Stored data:
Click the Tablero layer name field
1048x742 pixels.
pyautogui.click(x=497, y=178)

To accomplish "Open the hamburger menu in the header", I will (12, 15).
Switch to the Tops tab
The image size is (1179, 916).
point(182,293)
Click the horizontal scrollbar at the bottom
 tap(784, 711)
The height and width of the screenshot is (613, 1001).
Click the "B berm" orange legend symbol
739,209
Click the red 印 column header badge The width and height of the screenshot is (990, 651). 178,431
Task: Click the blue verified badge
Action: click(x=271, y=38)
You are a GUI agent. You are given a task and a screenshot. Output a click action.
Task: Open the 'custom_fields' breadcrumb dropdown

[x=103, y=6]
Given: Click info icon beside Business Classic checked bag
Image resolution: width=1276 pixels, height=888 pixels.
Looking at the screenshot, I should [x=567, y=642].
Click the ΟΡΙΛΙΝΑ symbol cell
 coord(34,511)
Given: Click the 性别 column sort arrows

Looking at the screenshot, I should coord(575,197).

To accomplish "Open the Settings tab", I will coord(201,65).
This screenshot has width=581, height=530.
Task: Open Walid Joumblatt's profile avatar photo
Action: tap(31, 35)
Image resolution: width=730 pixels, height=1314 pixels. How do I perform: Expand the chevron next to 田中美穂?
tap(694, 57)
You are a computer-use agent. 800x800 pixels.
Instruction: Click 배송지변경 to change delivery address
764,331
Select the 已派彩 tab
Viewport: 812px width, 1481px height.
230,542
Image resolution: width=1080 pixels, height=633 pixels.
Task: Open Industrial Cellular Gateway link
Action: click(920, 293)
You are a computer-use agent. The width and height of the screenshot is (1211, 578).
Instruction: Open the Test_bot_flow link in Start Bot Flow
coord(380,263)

**TASK:**
Each line, starting with the one containing "Instruction: Open the" and ending with the last line of the records above, should be reproduced exactly.

**TASK SOLUTION:**
Instruction: Open the Test_bot_flow link in Start Bot Flow
coord(380,263)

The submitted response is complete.